Après tant de moments de réflexions personnelles ainsi qu’après plusieurs discussions et analyses avec des dizaines d’anciens combattants ou de personnes profondément attachés aux principes et valeurs des Forces libanaises, j’ai senti que je suis dans l’obligation de vous adresser ces quelques mots.

En premier lieu, je vous prie de bien vouloir excuser ma franchise crue dans ce texte.

Nous avons vécu au temps de Jean-Paul II qui nous a appris à ne pas avoir peur. « N’ayez pas peur » : ce sont ces trois mots qui ont été le prélude à la chute de l’Empire soviétique.

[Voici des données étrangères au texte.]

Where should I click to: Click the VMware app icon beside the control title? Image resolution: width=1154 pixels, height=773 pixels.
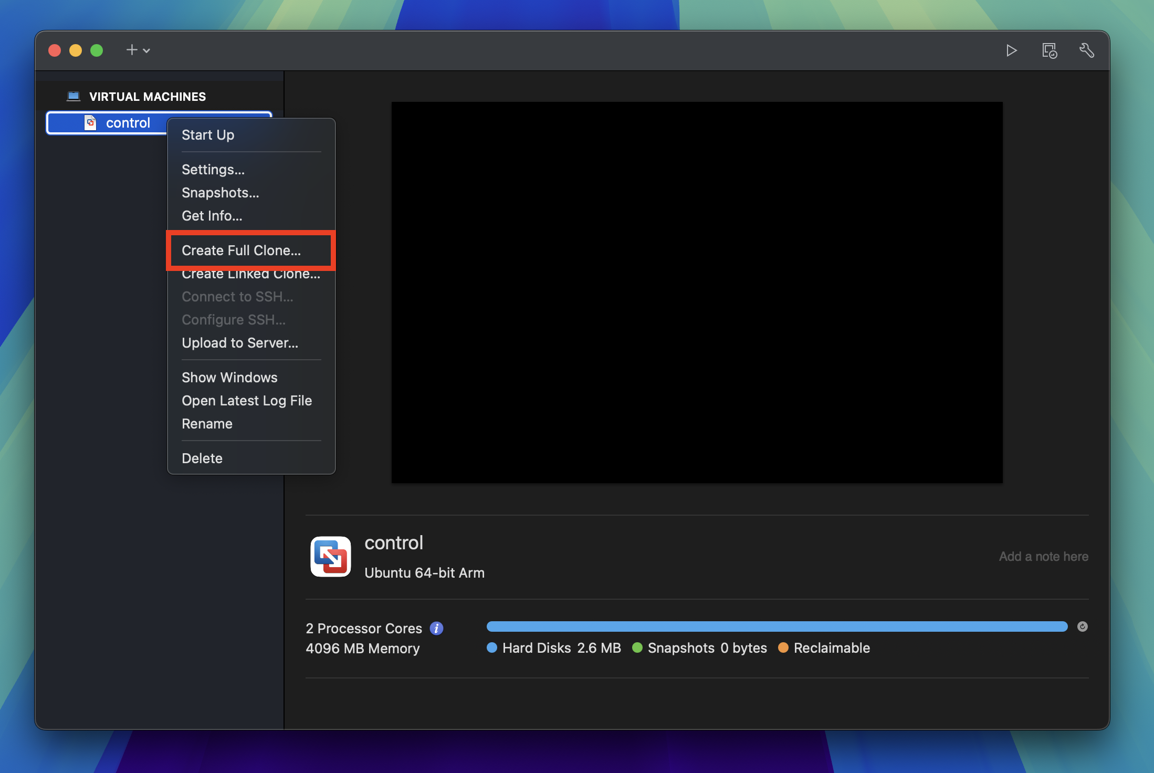330,557
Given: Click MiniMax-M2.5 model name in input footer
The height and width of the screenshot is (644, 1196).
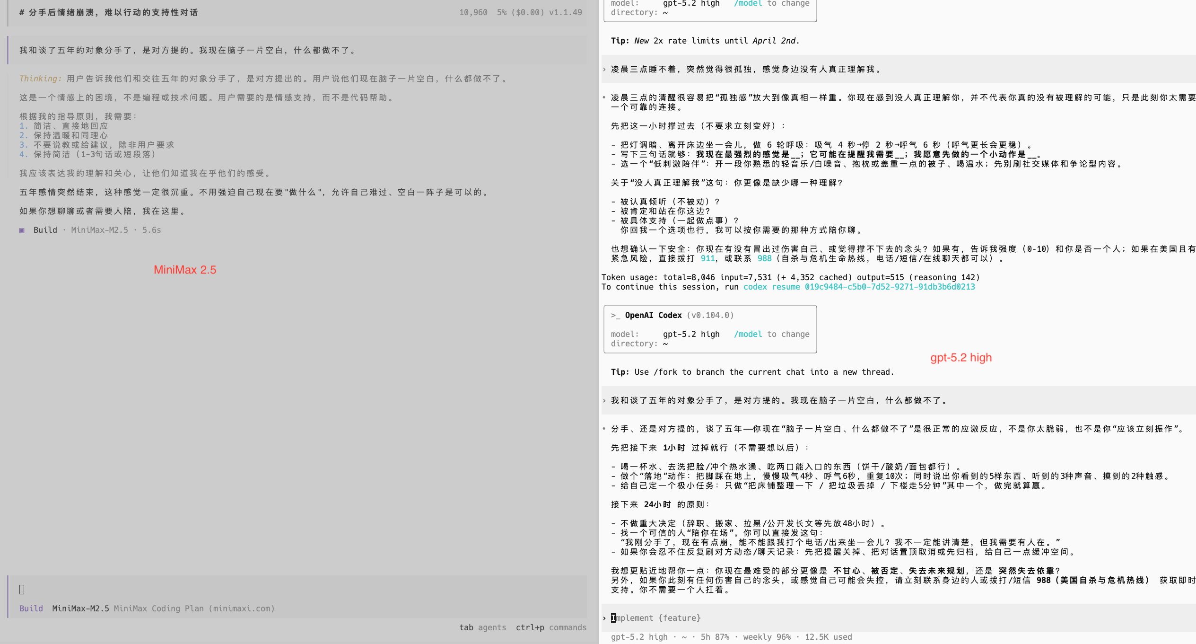Looking at the screenshot, I should [x=80, y=609].
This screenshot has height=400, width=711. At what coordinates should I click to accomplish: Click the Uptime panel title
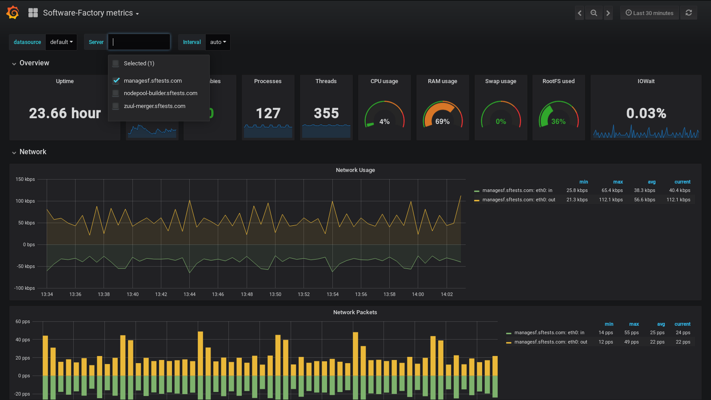pos(64,81)
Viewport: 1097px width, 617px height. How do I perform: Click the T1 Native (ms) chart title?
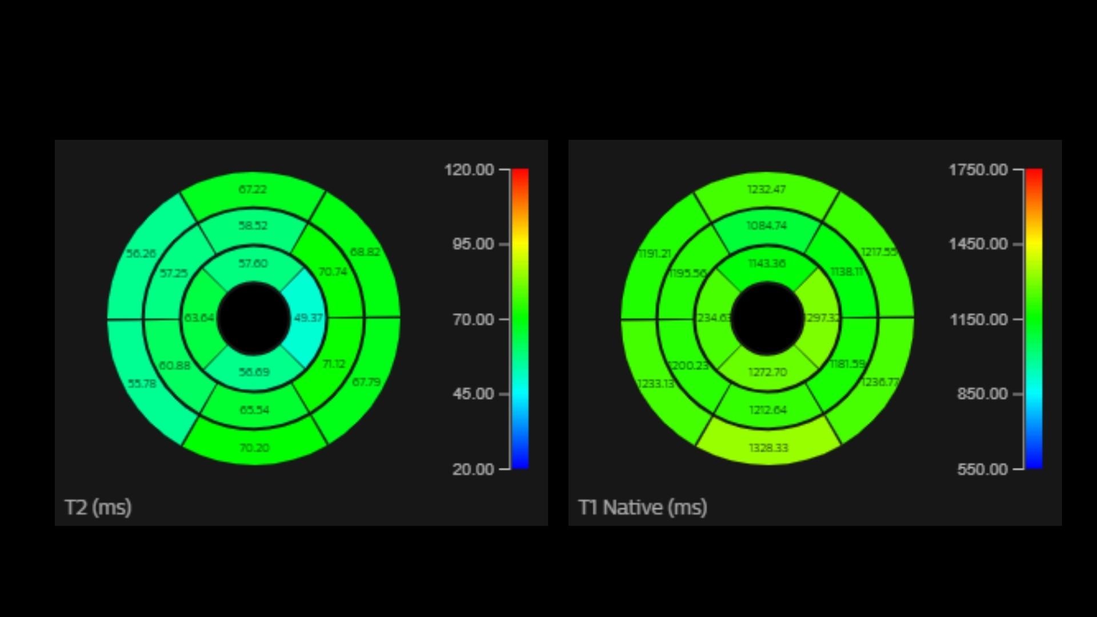(643, 507)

Très cher Dr Geagea, vu que vous considérez que le patriarche Youhanna Maroun était le premier résistant maronite (comme vous l’avez mentionné à plusieurs reprises), vous êtes donc son successeur. Vous êtes de même le successeur de feu le président Bachir Gemayel dont les discours et paroles restent bien ancrés dans nos mémoires collectives jusqu’à ce jour. Par conséquent, les objectifs et attentes du peuple libre dépassent de loin vos actuelles actions. Vous voyez le peuple libre du Liban subir des épreuves sans que vos actes soient à la hauteur des circonstances délicates et dangereuses.

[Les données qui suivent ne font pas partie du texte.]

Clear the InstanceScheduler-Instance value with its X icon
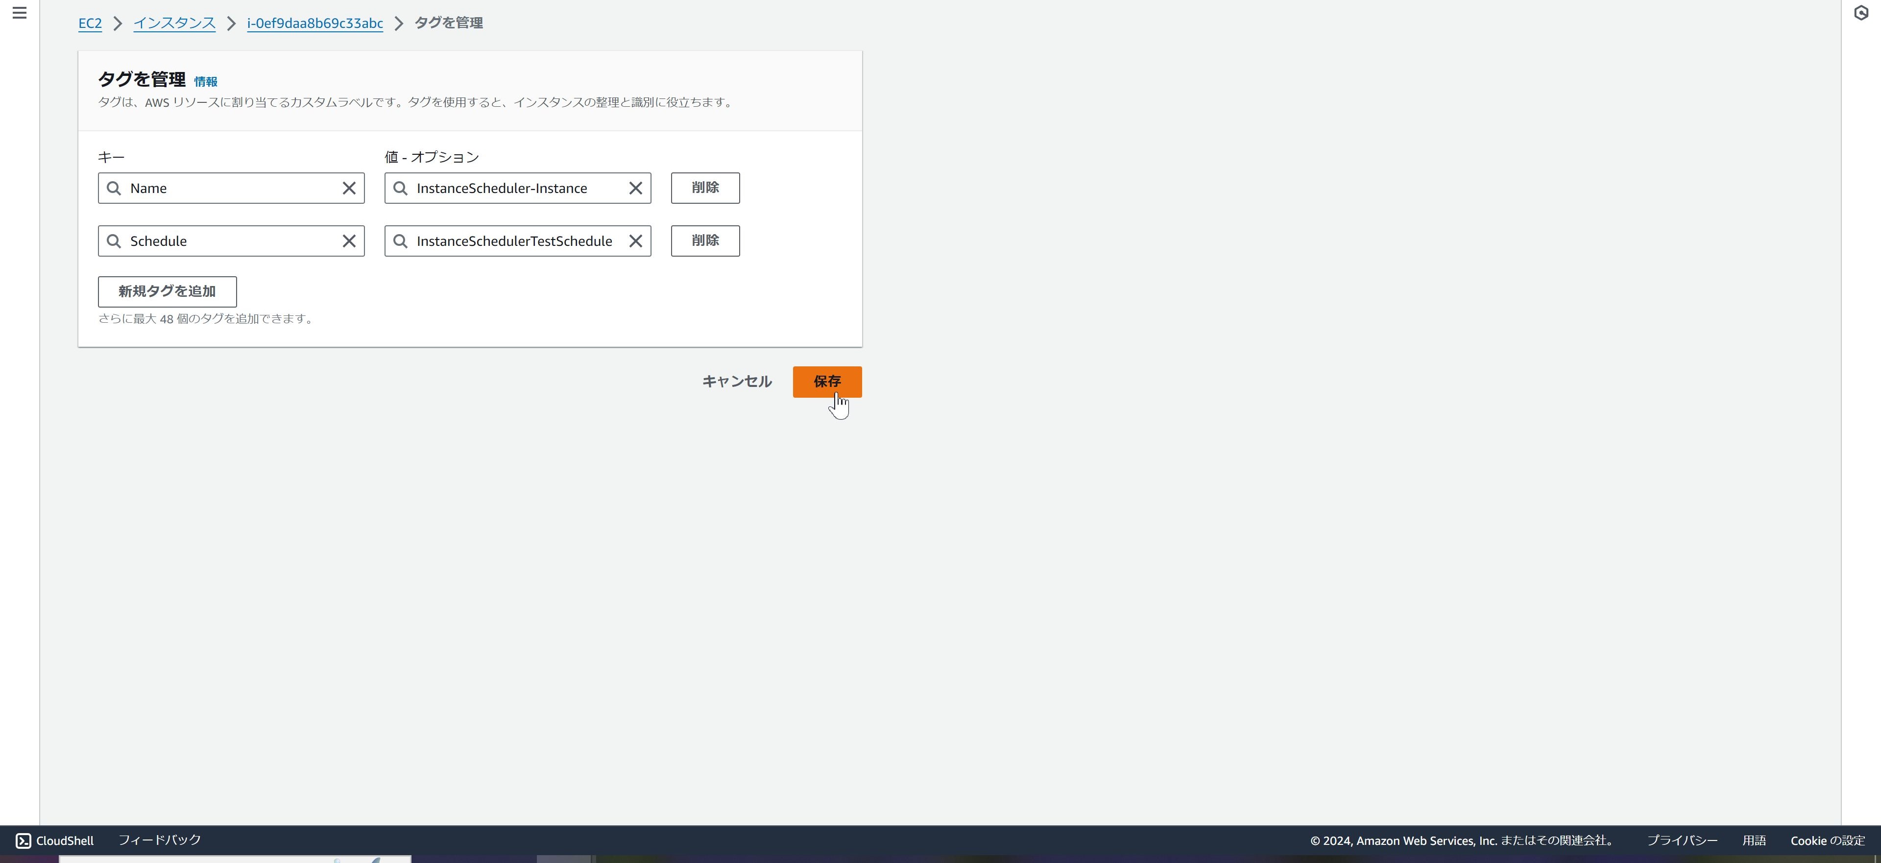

Votre rôle et votre position vous imposent d’agir différemment ou même beaucoup plus fermement. Après 15 ans de guerre et plus de 100 000 morts, dont 10 000 martyrs des rangs des Forces libanaises, vous ne pouvez pas assister à la fin de l’existence de ce pays à son 100e anniversaire sans aucune réaction de votre part. Est-ce possible que nous disparaissions comme entité libre de cet Orient après tant de luttes et de sacrifices depuis plus de 1.600 ans ? Le Liban est déclaré mort cliniquement. Du moins le Liban qu’on connaissait, pour lequel des milliers de jeunes ont combattu pour le sauvegarder. L’expression politiquement libre des chrétiens n’est plus qu’une chimère. Vous avez conclu le deal du siècle fatidique pour élire le général Aoun, président de la République. Quelle erreur monumentale. Et l’histoire ne pardonne pas.

Et maintenant, vous ne voulez plus discuter des armes du Hezbollah. Vous déclarez que ce n’est pas le moment de le faire. Vous dites que quelques mesures ou réformes prises d’ici ou de là peuvent redresser la situation économique, sociale, financière et politique du pays.

Peut-on dire que c’est une insulte à notre intelligence ?

– Vous ne voyez pas les tentacules du parti non pas pro-iranien mais iranien du pays qui détient tout ce qui reste comme ressources du pays ?

– Vous ne voyez pas que l’existence d’une milice armée qui prend ses ordres d’un autre pays est la cause principale de tous les maux du pays ?

– Vous ne voyez pas qu’aucune de vos remarques ou de celles de votre parti n’est même plus entendue ou prise en considération ? (Le dernier exemple en date qui a blessé à vif l’honneur des maronites est la dispute sur les terrains de Lassa. Quelle humiliation ! ) ?

– Vous ne voyez pas que sayyed Hassan, notre guide suprême, décide et dicte les moindres actions du gouvernement du pays du Cèdre (sauf si vous ne considérez plus que les cèdres font toujours partie du Liban libre) ?

– Vous n’êtes pas mis au courant par vos cadres et conseillers que les vrais résistants ne peuvent plus supporter les exactions et provocations qu’ils subissent quotidiennement ?

– Ne voyez-vous pas que nous vivons une époque totalement différente de celle que nous avons connue durant notre glorieuse Résistance des années 1975-1990, durant laquelle le monde entier, arabe et occidental, était ligué contre nous, alors qu’actuellement ce même monde est ligué contre nos ennemis ?

– Pourquoi donc cette impuissance de votre part ?

Nous sommes le noyau dur de ce pays et nous sommes prêts à le rester mais que faites-vous pour préserver ce droit sacré ?

Une affiche vous représentant dans votre cellule mentionnant «4.114 jours, et la volonté d’affronter n’a pas changé» a attiré mon attention l’autre jour. Il faut que vous sachiez que nous comptons pleinement sur cette volonté car dans quelques jours, même pas quelques semaines, le Liban n’existera plus et ce serait vraiment malheureux de se désister aussi facilement. Le combat s’arrêtera faute de combattants.

Par ailleurs, je crois absolument que vous allez resurgir pour protéger ce Liban que nous voulons, et soyez sûr et certain que des milliers de jeunes et moins jeunes seront encore prêts à verser leur sang pour ce Liban.

En conclusion, je pense au traité de Munich que Chamberlain a signé avec Hitler croyant éviter la guerre, et Churchill qui lui dit : « Monsieur, vous avez voulu éviter la guerre au prix du déshonneur. Vous avez le déshonneur et vous aurez la guerre. »

Il faut bien souligner que loin de nous l’idée de vouloir la guerre, il est impératif que nous soyons prêts pour pouvoir dissuader ceux qui ne veulent que la guerre.